Your instructions ▸ While leaving the pictures out, set down only the lines from the one with "The width and" through the end of the records, exactly as they stand.

Provided data ▸
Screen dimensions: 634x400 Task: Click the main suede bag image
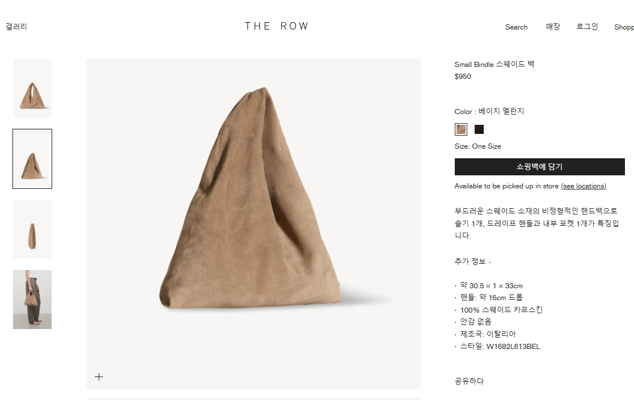pyautogui.click(x=253, y=224)
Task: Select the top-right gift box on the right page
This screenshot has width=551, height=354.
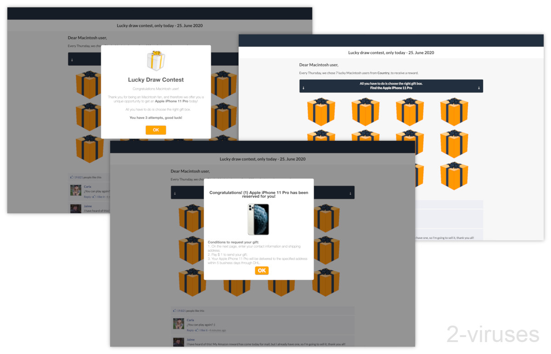Action: coord(454,111)
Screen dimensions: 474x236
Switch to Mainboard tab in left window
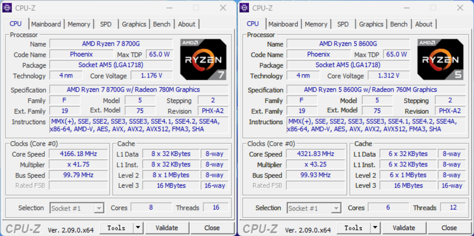46,24
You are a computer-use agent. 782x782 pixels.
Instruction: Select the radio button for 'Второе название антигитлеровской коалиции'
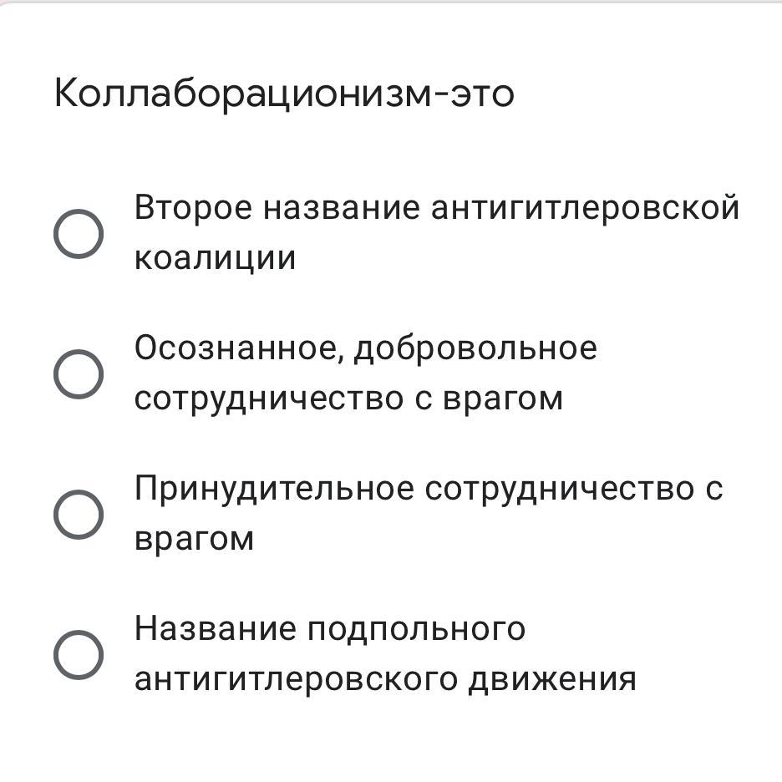(x=79, y=233)
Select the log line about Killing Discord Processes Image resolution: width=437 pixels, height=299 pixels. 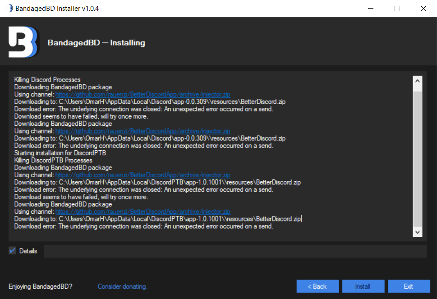pyautogui.click(x=47, y=79)
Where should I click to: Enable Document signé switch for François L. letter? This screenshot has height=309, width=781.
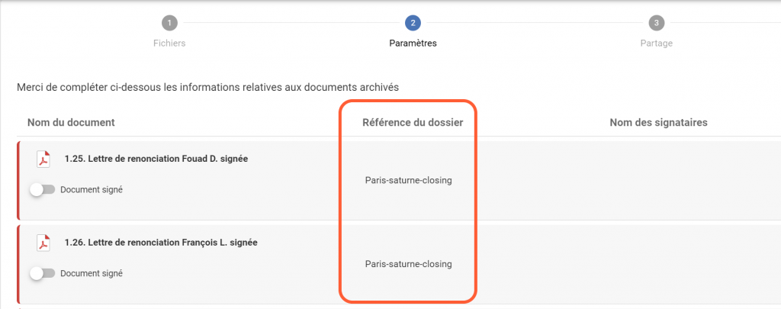(x=42, y=273)
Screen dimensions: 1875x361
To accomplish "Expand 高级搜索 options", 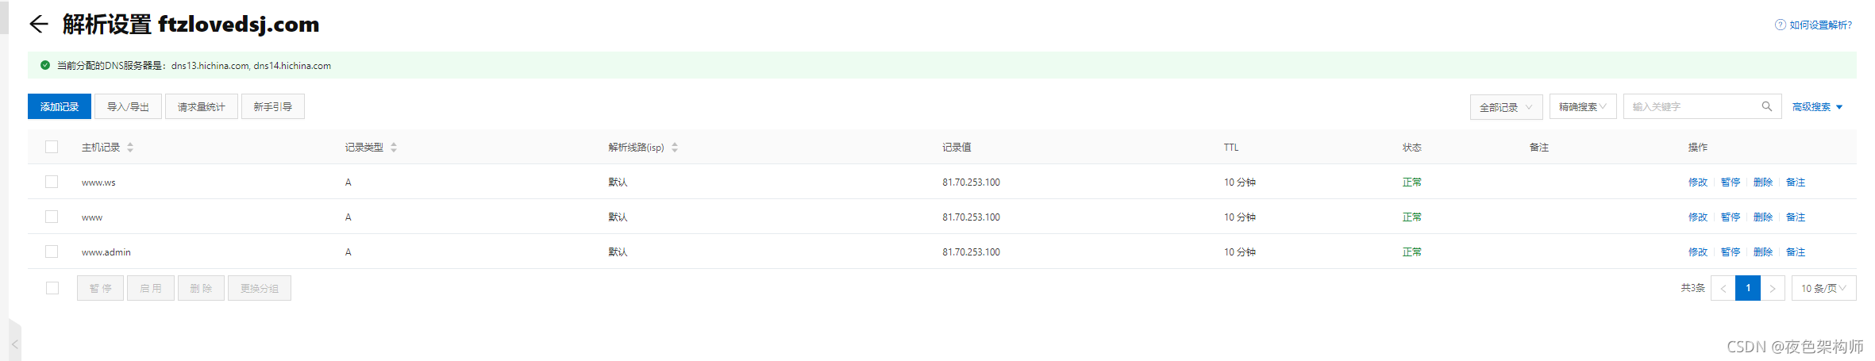I will coord(1816,107).
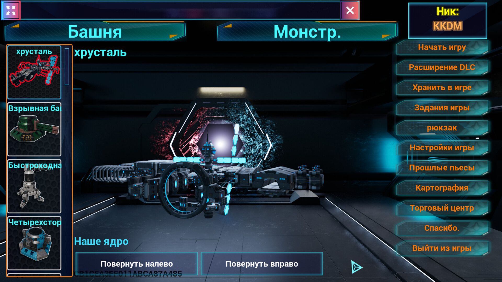Choose the Быстроходная tower icon
Viewport: 502px width, 282px height.
(34, 186)
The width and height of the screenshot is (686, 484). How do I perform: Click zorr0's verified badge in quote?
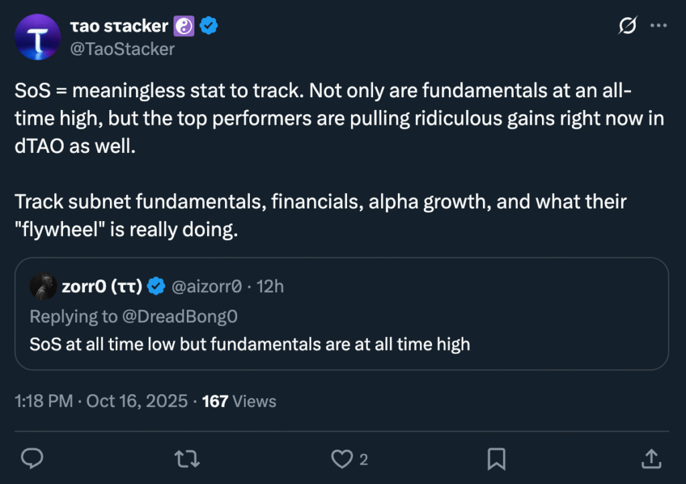[x=156, y=287]
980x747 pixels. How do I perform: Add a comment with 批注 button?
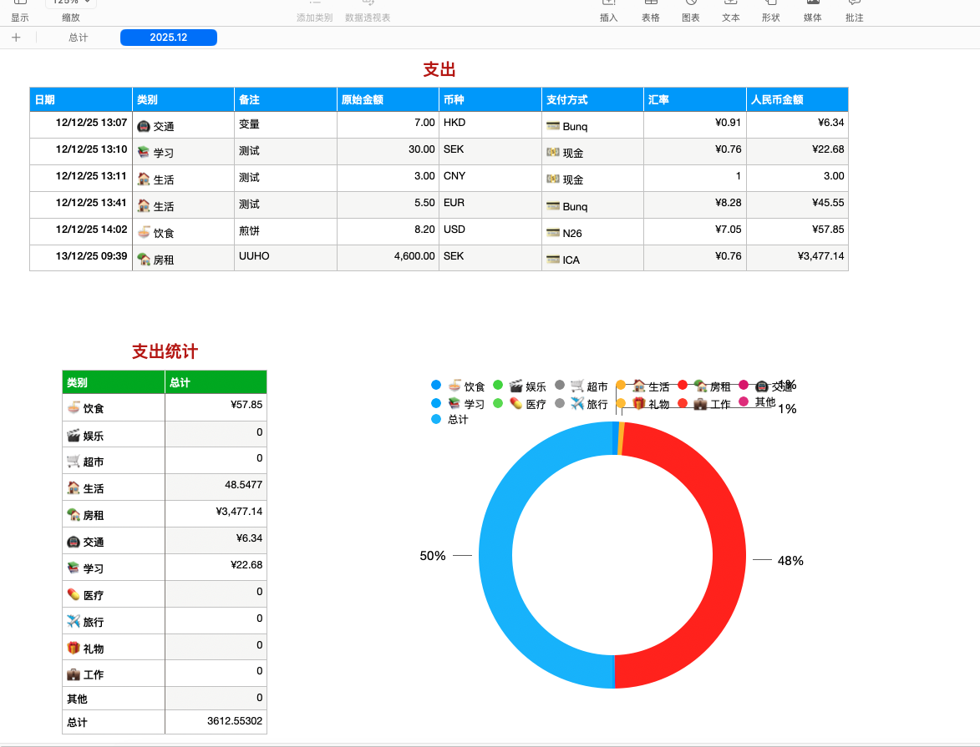tap(854, 10)
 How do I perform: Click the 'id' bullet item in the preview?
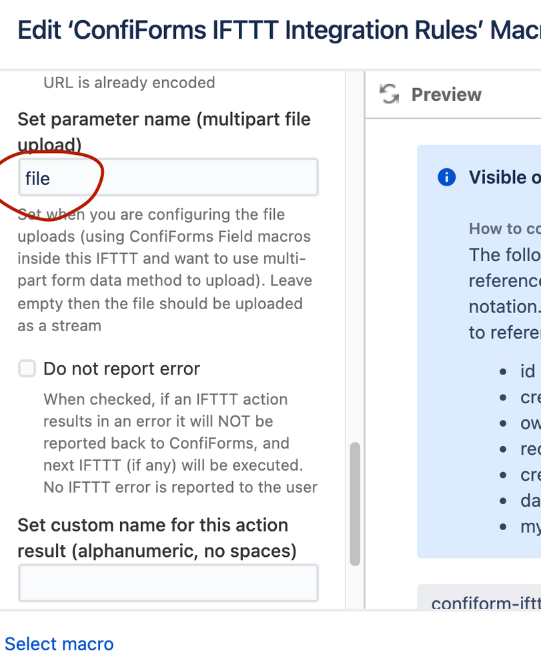527,371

Solution for this task ▸
The width and height of the screenshot is (686, 484). How do I perform: Click zorr0's verified badge in quote?
[x=156, y=287]
980x747 pixels. How do I perform: Add a comment with 批注 button?
tap(854, 10)
 How do I perform: Click the 'id' bullet item in the preview?
527,371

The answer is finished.